KV cache is a mechanism to cache repeated calculations during model inference. During inference, for each new token generation, we use a new set of key, value and query vectors. But given the fact that that the existing tokens stay the same, the vectors associated with their values do not need to be recalculated. The only thing new is the vectors associated with the new token, or more precisely, the new part of the existing vectors that have grown in size. Therefore, we cache these intermediate key and value vectors to accelerate inference speed. In this entry, we prove why we can cache key and value vectors in causal attention.

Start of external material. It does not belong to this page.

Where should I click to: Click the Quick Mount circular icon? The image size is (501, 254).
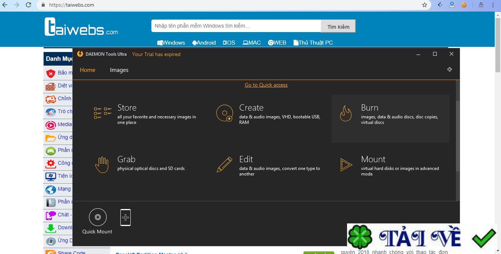coord(97,217)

To illustrate this repeated calculations consider the following example:

import torch
import torch.nn as nn

First, we setup a simple causal attention mechanism implemented in a previous post. The input has 6 elements.

torch.manual_seed(123)
inputs = torch.tensor(
    [
        [0.43, 0.15, 0.89],
        [0.55, 0.87, 0.66],
        [0.57, 0.85, 0.64],
        [0.22, 0.58, 0.33],
        [0.77, 0.25, 0.10],
        [0.05, 0.80, 0.55],
    ]
)
key_embeddings = nn.Parameter(torch.rand(inputs.shape[1], inputs.shape[1]))
query_embeddings = nn.Parameter(torch.rand(inputs.shape[1], inputs.shape[1]))
value_embeddings = nn.Parameter(torch.rand(inputs.shape[1], inputs.shape[1]))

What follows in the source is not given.